Sería imposible negar por completo a nuestros hijos el consumo de dulces, pero podemos controlarlo y reemplazarlo por golosinas sanas o naturales»

La razón de ello es que la glucosa; es decir, el azúcar, estimula la secreción de serotonina (“hormona del placer”) de forma continua y, por ello, resulta más difícil sentirse bien a menudo sin azúcar.

Además, el azúcar que se considera tan adictivo como la cocaína, produce estímulos cerebrales en las neuronas de la recompensa y motivación del cerebro. Cada ingesta de azúcar libera también dopamina exactamente igual a lo que sucede con las drogas.

Si no fue suficiente saber que el consumo de golosinas en nuestros hijos, cuyo principal ingrediente es el azúcar, provoca caries, sobrepeso, envejecimiento prematuro, falta de concentración, memoria y aprendizaje, riesgo de diabetes, de enfermedad del hígado graso, los problemas gastrointestinales, de cuadros de asma, acné y muchos problemas más, entonces le brindo a usted una razón más para alejarla de nuestros pequeños: la adicción.

En verdad sería imposible negar por completo a nuestros hijos el consumo de dulces, pero podemos controlarlo y reemplazarlo por golosinas sanas o naturales como frutos secos, mermeladas caceras, snacks naturales preparados en casa, etc.; y, claro, enseñar con el ejemplo. Lo que se ve, se aprende.

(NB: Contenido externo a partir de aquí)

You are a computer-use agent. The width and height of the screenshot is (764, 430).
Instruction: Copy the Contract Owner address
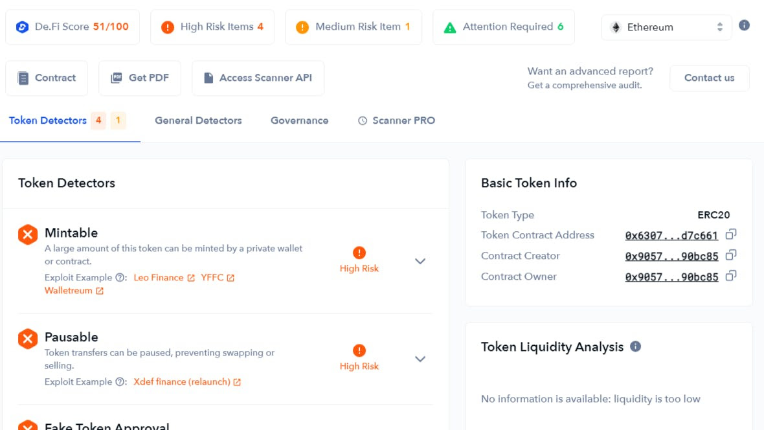pos(731,277)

Es importante también tener en cuenta el cómo saber diferenciar si nuestros niños son adictos a las golosinas o no. El científico calcula que el consumo de 100 gm. diarios o más, o el equivalente de 20 cucharaditas implica adicción; por tanto, afección neuronal.

Un dato adicional. Las recomendaciones de la Organización Mundial de la Salud sobre el consumo de azúcar es de que no debería superar el 5 % de la ingesta habitual de alimentos (en una dieta de 2.000 calorías) esto se traduciría a unos 25 gramos al día (6 cucharaditas de café).

Nos toca reflexionar, quizá estemos ofreciendo a nuestros hijos al momento de premiarlos con una golosina —que muchas veces es lo que solemos hacer— una droga dura, y estemos teniendo una actitud hacia las golosinas o al azúcar similar al que en su momento, en los 60, se tenía por el tabaco cuando este no se consideraba adictivo.